» Task data:
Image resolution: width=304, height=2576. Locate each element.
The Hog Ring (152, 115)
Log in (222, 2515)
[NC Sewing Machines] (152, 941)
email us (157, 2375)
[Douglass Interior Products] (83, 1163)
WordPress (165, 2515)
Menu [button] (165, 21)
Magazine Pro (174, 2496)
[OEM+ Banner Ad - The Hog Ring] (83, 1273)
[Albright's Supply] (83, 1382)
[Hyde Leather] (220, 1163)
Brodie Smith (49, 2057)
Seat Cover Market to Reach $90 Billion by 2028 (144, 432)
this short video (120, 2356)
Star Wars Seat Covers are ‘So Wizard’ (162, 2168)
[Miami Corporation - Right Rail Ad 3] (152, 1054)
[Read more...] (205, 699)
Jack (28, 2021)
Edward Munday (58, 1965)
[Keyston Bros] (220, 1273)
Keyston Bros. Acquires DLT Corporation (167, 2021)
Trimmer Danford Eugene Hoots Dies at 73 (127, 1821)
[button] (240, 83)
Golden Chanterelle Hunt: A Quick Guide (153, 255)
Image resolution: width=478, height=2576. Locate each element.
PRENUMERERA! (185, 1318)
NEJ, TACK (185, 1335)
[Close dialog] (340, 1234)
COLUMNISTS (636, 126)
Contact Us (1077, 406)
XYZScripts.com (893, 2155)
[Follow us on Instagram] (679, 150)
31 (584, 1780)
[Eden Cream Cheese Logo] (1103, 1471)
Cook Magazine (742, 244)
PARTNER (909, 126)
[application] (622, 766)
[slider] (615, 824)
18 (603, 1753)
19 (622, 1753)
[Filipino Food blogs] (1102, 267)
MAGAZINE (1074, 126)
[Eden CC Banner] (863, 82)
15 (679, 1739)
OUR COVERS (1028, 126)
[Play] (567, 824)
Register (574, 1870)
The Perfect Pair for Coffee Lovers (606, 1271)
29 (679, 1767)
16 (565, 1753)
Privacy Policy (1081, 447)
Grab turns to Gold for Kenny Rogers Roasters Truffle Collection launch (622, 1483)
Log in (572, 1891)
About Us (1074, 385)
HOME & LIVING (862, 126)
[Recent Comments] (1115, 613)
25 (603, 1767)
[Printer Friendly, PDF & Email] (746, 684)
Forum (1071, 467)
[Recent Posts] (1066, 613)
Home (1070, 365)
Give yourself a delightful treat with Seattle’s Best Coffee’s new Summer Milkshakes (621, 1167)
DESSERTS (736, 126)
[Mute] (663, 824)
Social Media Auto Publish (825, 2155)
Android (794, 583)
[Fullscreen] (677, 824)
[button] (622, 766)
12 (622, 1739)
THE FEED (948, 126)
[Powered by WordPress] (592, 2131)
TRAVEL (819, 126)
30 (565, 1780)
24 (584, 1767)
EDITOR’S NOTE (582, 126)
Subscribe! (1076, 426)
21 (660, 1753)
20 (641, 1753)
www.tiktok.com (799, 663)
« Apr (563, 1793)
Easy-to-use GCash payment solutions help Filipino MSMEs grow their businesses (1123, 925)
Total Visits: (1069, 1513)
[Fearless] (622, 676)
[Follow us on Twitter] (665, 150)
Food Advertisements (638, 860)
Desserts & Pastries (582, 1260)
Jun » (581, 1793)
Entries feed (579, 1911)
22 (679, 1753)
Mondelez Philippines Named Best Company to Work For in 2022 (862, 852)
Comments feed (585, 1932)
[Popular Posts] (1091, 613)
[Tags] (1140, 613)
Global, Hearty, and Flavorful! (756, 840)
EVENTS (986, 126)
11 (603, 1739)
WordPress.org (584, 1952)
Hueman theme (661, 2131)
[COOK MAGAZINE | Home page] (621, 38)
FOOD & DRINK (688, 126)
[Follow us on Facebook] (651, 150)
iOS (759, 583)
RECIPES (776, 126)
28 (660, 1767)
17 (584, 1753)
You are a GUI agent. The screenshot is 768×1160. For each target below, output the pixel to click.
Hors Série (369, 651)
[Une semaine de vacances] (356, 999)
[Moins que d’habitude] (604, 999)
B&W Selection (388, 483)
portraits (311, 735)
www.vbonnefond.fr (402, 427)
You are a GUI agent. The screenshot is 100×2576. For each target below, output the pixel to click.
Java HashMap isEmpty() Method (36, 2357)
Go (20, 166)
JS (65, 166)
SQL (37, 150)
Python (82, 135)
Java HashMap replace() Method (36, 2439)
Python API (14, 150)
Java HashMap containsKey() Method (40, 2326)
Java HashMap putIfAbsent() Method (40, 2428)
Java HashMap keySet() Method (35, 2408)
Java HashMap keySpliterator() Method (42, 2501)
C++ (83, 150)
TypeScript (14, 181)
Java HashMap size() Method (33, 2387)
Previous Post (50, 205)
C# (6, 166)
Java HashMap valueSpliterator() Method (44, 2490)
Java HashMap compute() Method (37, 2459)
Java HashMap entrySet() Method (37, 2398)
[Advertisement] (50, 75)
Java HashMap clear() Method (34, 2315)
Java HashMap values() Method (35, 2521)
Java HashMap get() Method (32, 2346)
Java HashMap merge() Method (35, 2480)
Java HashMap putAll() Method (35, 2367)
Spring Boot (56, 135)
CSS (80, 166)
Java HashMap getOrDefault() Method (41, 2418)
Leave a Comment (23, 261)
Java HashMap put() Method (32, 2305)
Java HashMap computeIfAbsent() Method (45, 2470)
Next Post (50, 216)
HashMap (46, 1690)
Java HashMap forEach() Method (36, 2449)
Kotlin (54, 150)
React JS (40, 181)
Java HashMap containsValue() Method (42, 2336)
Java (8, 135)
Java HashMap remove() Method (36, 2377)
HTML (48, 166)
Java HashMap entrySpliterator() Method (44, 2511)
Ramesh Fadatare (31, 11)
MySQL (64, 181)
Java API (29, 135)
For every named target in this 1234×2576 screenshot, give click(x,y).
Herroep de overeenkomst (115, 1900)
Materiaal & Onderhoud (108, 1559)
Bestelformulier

» Work required: The lines needed run from the first line of the data through the line containing "Star Wars Seat"; give them again exactly and nothing else.

» Answer area:
Image resolution: width=304, height=2576. Locate each element.
The Hog Ring (152, 115)
Log in (222, 2515)
[NC Sewing Machines] (152, 941)
email us (157, 2375)
[Douglass Interior Products] (83, 1163)
WordPress (165, 2515)
Menu [button] (165, 21)
Magazine Pro (174, 2496)
[OEM+ Banner Ad - The Hog Ring] (83, 1273)
[Albright's Supply] (83, 1382)
[Hyde Leather] (220, 1163)
Brodie Smith (49, 2057)
Seat Cover Market to Reach $90 Billion by 2028 (144, 432)
this short video (120, 2356)
Star Wars Seat Covers are ‘So Wizard’ (162, 2168)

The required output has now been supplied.